Chen Mingshuai, Zhang Xin, Ju Ying, Liu Qing, Ding Yijie

机构信息

Institute of Fundamental and Frontier Sciences, University of Electronic Science and Technology of China, Chengdu, China.

Yangtze Delta Region Institute (Quzhou), University of Electronic Science and Technology of China, Quzhou, Zhejiang, China.

出版信息

Math Biosci Eng. 2022 Sep 19;19(12):13829-13850. doi: 10.3934/mbe.2022644.

Abstract

Biological sequence analysis is an important basic research work in the field of bioinformatics. With the explosive growth of data, machine learning methods play an increasingly important role in biological sequence analysis. By constructing a classifier for prediction, the input sequence feature vector is predicted and evaluated, and the knowledge of gene structure, function and evolution is obtained from a large amount of sequence information, which lays a foundation for researchers to carry out in-depth research. At present, many machine learning methods have been applied to biological sequence analysis such as RNA gene recognition and protein secondary structure prediction. As a biological sequence, RNA plays an important biological role in the encoding, decoding, regulation and expression of genes. The analysis of RNA data is currently carried out from the aspects of structure and function, including secondary structure prediction, non-coding RNA identification and functional site prediction. Pseudouridine (У) is the most widespread and rich RNA modification and has been discovered in a variety of RNAs. It is highly essential for the study of related functional mechanisms and disease diagnosis to accurately identify У sites in RNA sequences. At present, several computational approaches have been suggested as an alternative to experimental methods to detect У sites, but there is still potential for improvement in their performance. In this study, we present a model based on twin support vector machine (TWSVM) for У site identification.

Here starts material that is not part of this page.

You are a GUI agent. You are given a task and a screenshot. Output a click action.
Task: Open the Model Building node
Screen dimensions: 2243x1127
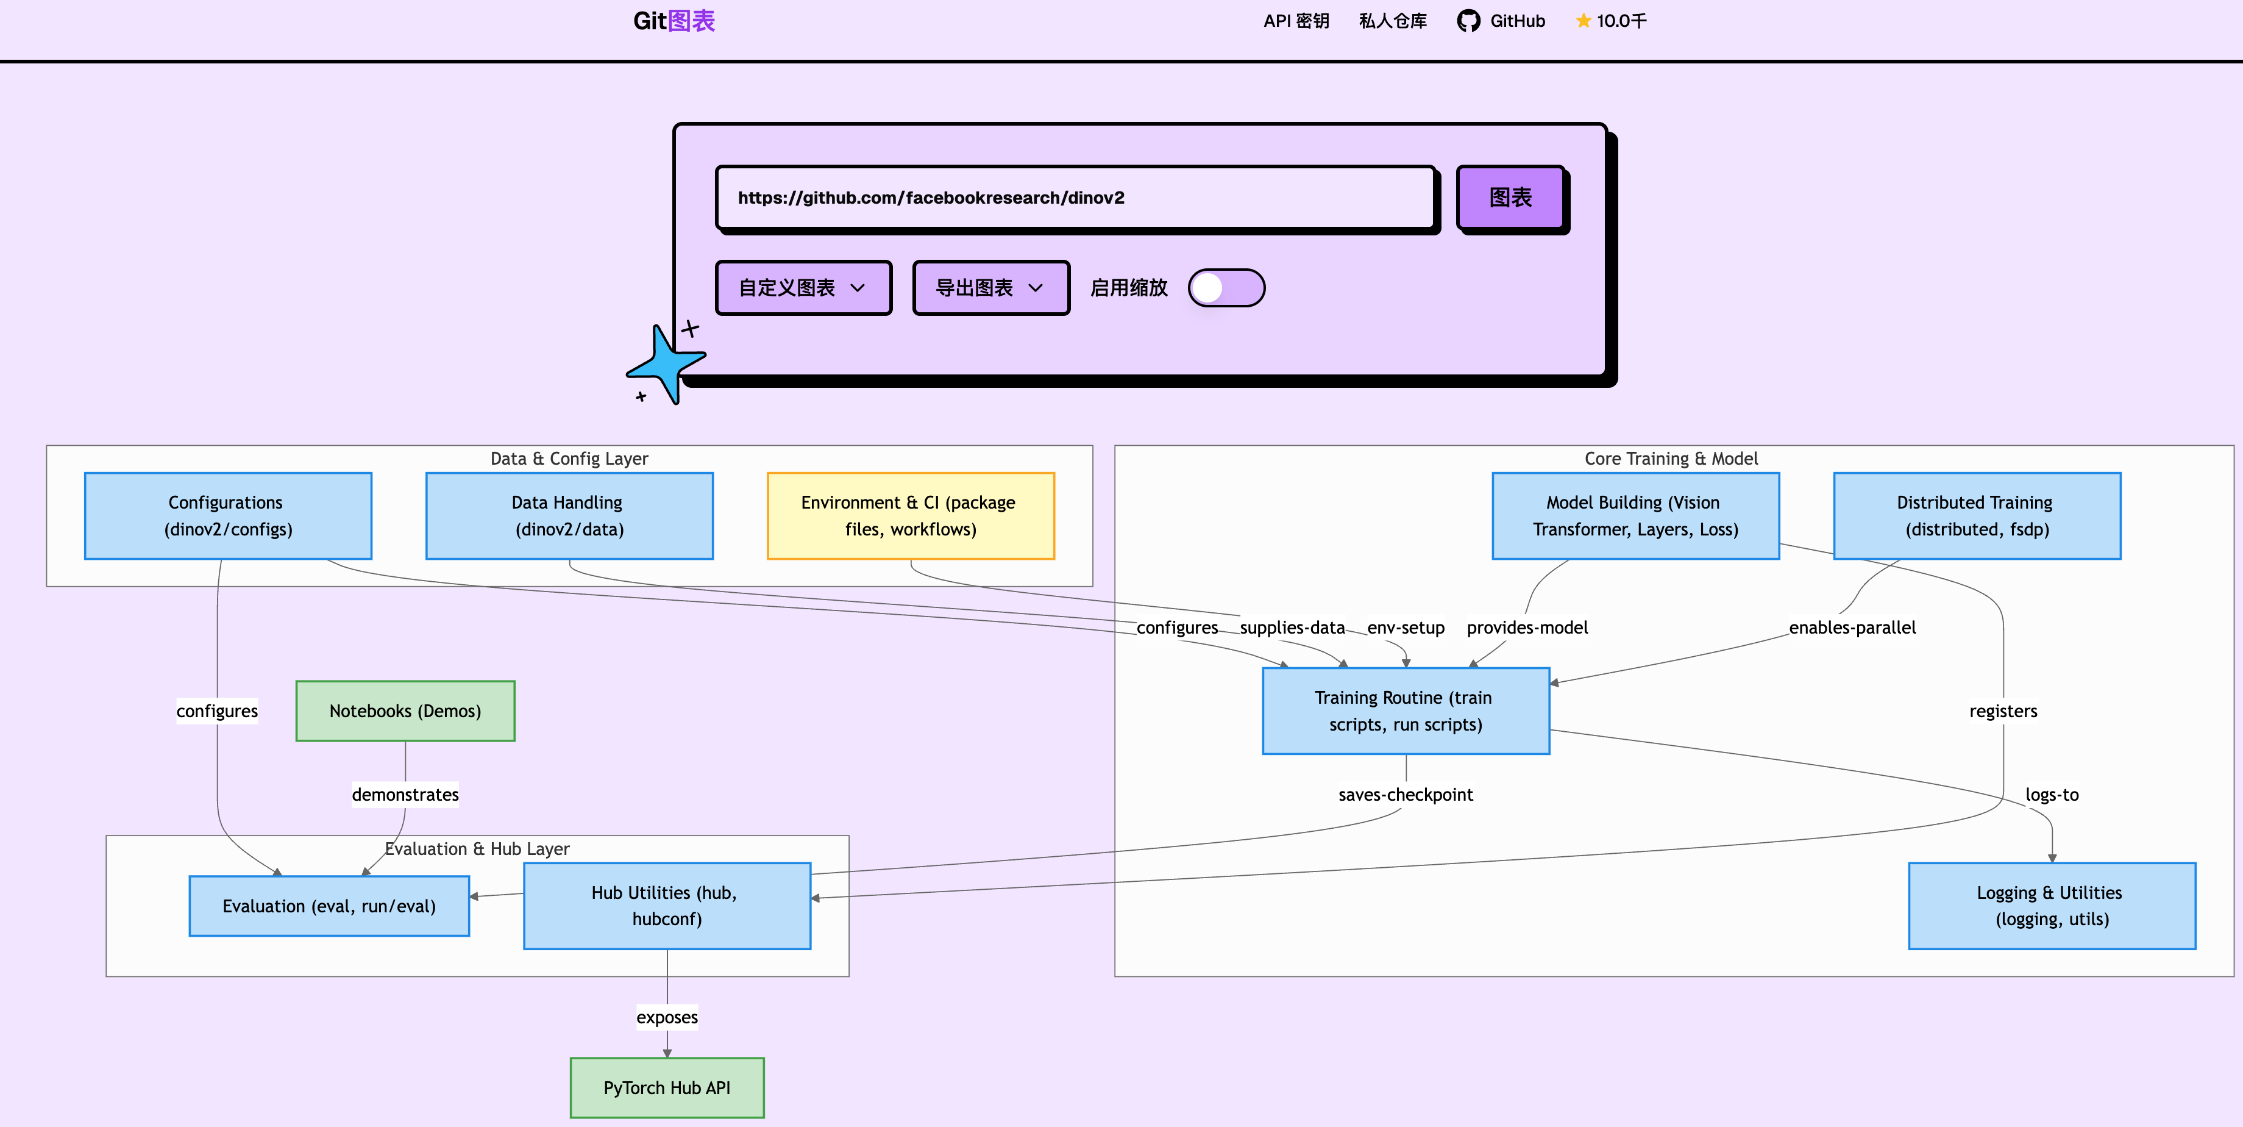[1634, 515]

The model combines a variety of feature representation techniques and uses the max-relevance and min-redundancy methods to obtain the optimum feature subset for training. The independent testing accuracy is improved by 3.4% in comparison to current advanced У site predictors. The outcomes demonstrate that our model has better generalization performance and improves the accuracy of У site identification. iPseU-TWSVM can be a helpful tool to identify У sites.

摘要

生物序列分析是生物信息学领域一项重要的基础研究工作。随着数据的爆炸式增长,机器学习方法在生物序列分析中发挥着越来越重要的作用。通过构建预测分类器,对输入的序列特征向量进行预测和评估,从大量序列信息中获取基因结构、功能和进化等知识,为研究人员开展深入研究奠定基础。目前,许多机器学习方法已应用于生物序列分析,如RNA基因识别和蛋白质二级结构预测。RNA作为一种生物序列,在基因的编码、解码、调控和表达中发挥着重要的生物学作用。目前对RNA数据的分析主要从结构和功能方面进行,包括二级结构预测、非编码RNA识别和功能位点预测。假尿苷(Ψ)是分布最广泛、含量最丰富的RNA修饰,已在多种RNA中被发现。准确识别RNA序列中的Ψ位点对于相关功能机制研究和疾病诊断至关重要。目前,已有多种计算方法被提出作为检测Ψ位点的实验方法的替代方法,但其性能仍有提升空间。在本研究中,我们提出了一种基于孪生支持向量机(TWSVM)的Ψ位点识别模型。该模型结合了多种特征表示技术,并采用最大相关最小冗余方法获取用于训练的最优特征子集。与当前先进的Ψ位点预测器相比,独立测试准确率提高了3.4%。结果表明,我们的模型具有更好的泛化性能,提高了Ψ位点识别的准确性。iPseU-TWSVM可以成为识别Ψ位点的有用工具。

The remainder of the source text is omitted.